All mice experiments were performed in compliance with the Institutional Animal Care and Use Committee at Massachusetts General Hospital. 4-month-old C57BL/6 mice were ordered from the NIA. Mice were euthanized with CO2 followed by cervical dislocation. The mouse used was male. Tissues were harvested post-euthanasia and perfusion with PBS.

Tissue dissociation and cell suspension generation

Freshly dissected whole trachea preparations were submerged in 500 µl of each enzyme dissociation cocktail for 30 min with gentle rocking at 37 °C. Papain (13.3 µ/ml or 10 µ/ml) was dissolved in EBSS buffer before mixing with activation buffer consisting of 0.067 mM β-mercaptoethanol, 1.1 mM EDTA and 5.5 mM cystein-HCl in EBSS. Enzyme mix used for the dissociation protocol consisted of 25 µl of 70 kU ml−1 collagenase I, 25 µl of 50 kU/ml hyaluronidase, 50 µl of 7.5 kU/ml DNase, 120 µl of 2.5 µ/ml dispase and 400 µl of 40 µ/ml papain, to a final volume of 5 ml using DMEM. In all cases, single enzyme incubations were done for 30 min at 37 °C with gentle rocking, whereas the enzyme cocktail mix was incubated for 20 min at 37 °C with gentle rocking.
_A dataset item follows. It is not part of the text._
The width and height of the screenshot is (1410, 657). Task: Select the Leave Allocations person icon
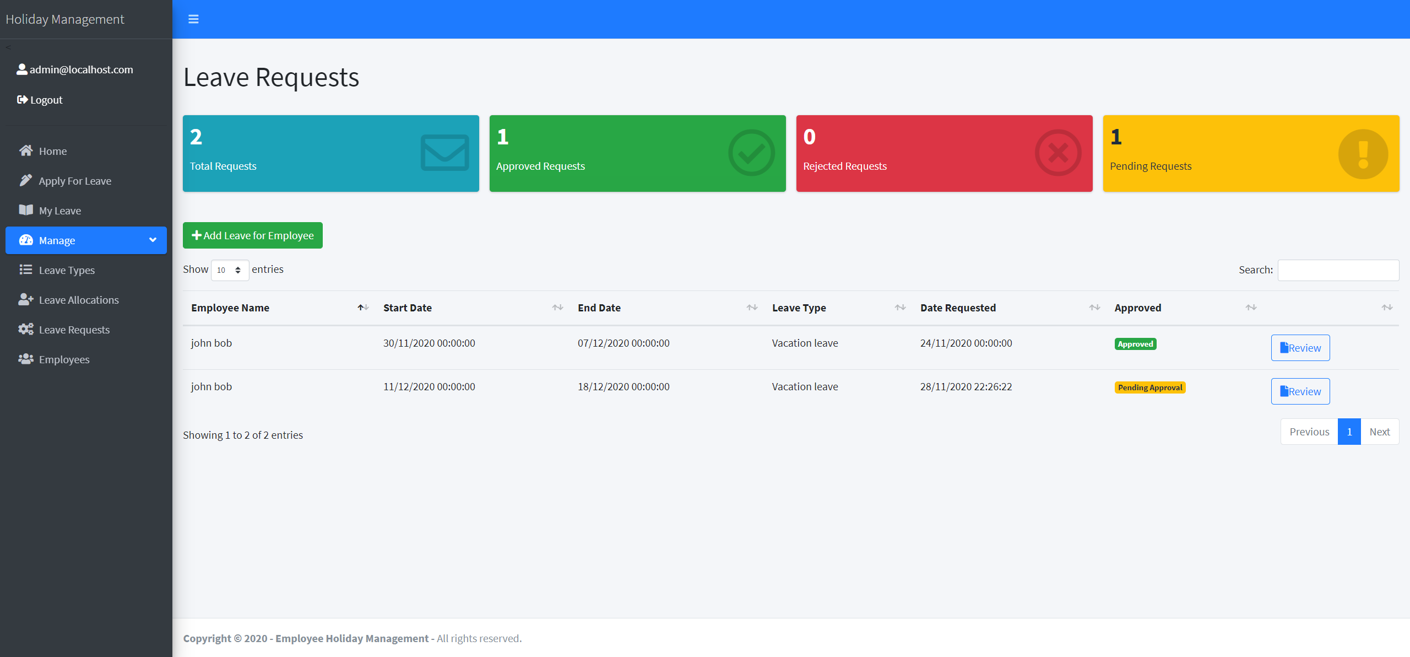26,299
Cells were then either taken directly for single cell sample preparation, or frozen down in a cryopreservative buffer of 10% DMSO and 90% FBS.
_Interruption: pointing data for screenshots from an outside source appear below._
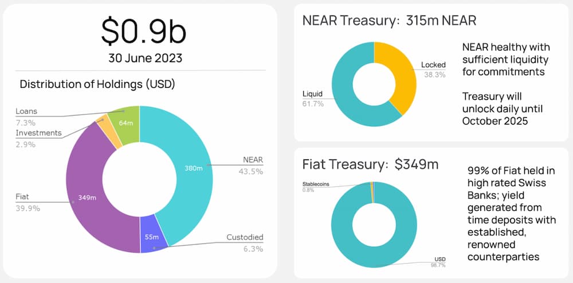Select the Distribution of Holdings (USD) title
The width and height of the screenshot is (573, 283).
[x=97, y=84]
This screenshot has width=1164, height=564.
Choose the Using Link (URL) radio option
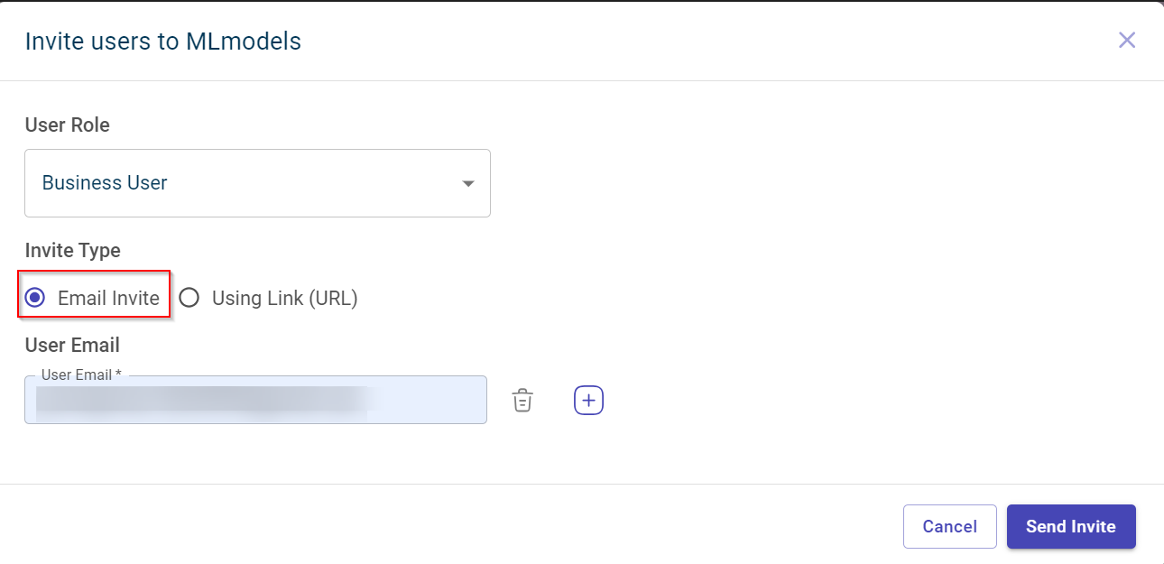pyautogui.click(x=189, y=298)

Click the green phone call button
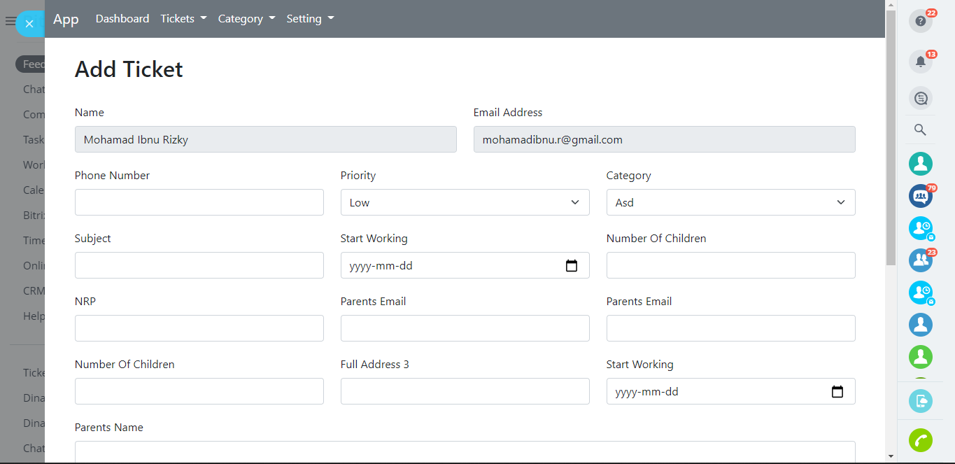920,440
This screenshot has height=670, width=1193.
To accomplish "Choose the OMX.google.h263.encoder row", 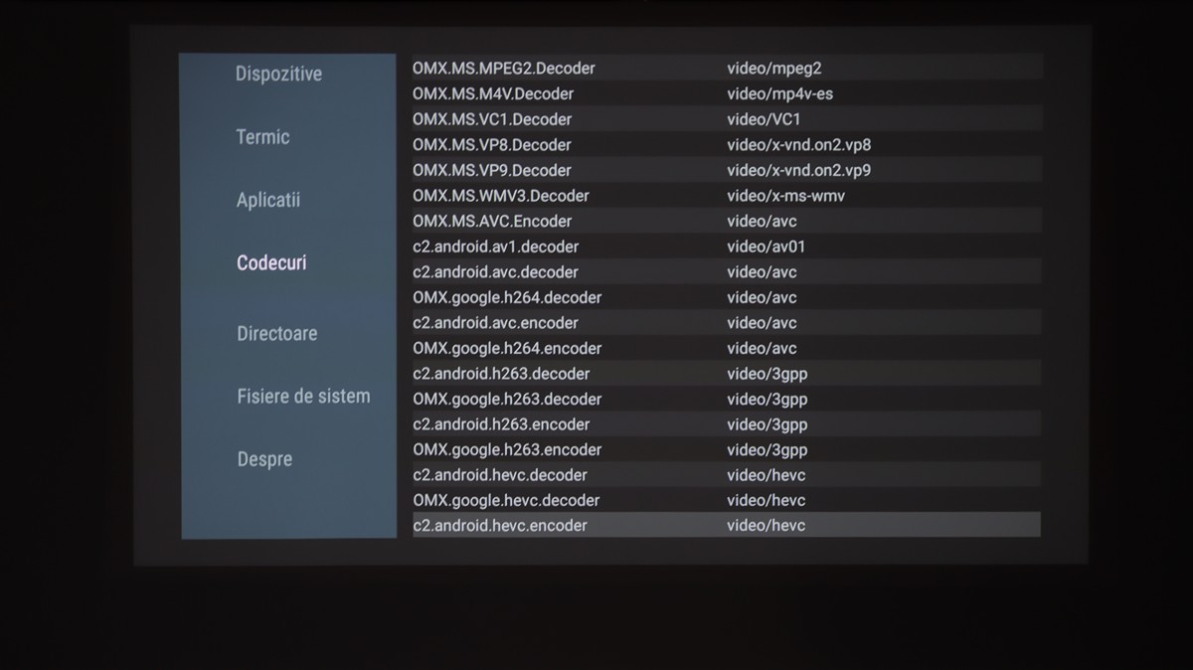I will pyautogui.click(x=507, y=449).
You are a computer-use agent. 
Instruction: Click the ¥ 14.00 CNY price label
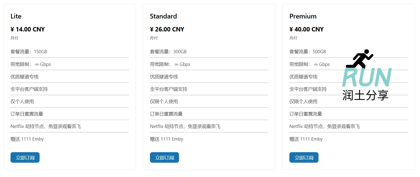click(x=28, y=29)
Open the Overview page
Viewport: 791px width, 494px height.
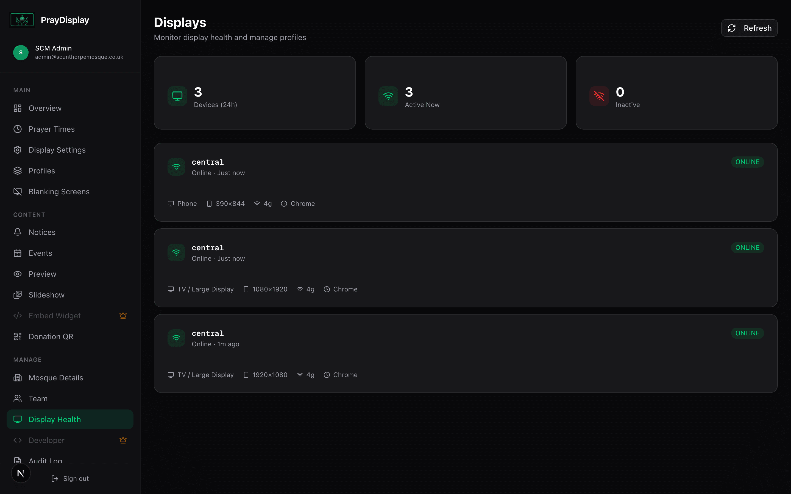point(45,108)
Proteomic sample preparation

Samples were prepared using the nPOP sample preparation method for multiplexed single cell proteomics¹. Briefly, single cells were washed twice from either dissociation buffer or cryopreservation buffer with 1X PBS. Cells were then resuspended at a concentration of 1000 cells per µL and were incubated on ice and in the dark for 20 min with Sytox Green Dead Cell Stain (Thermo Fisher S34860). Cells were then washed one final time to remove dye and resuspended in 1X PBS at a concentration of 300 cells per µL for eventual cell sorting. Cells were then sorted in a volume of 300 pL into 9 µL of 100% DMSO droplets on the surface of a fluorocarbon-coated glass slide for cell lysis using the CellenONE cell sorter and liquid handler. As cells were sorted, the fluorescent intensity of the Sytox Green stain was recorded using the CellenONE’s green channel. The cells were isolated based on cell size and aspect ratios using threshold gates shown in Supplementary Fig. 2. The single cells were incubated for overnight digestion with the aid of the CellenONE’s humidifier and slide cooling for evaporation prevention of droplets. The remaining single-cell suspension was used for making isobaric carriers and reference with the mPOP protocol²⁰. Briefly, the cells were pelted and resuspended in mass spectrometry grade water at a concentration of 1000 cells per µL. Then, the cells were lysed and the protein digested with 13.5 µL of digestion buffer of 100 ng/µL Promega trypsin, 0.025% DDM, and 10 mM HEPES at pH 8.5.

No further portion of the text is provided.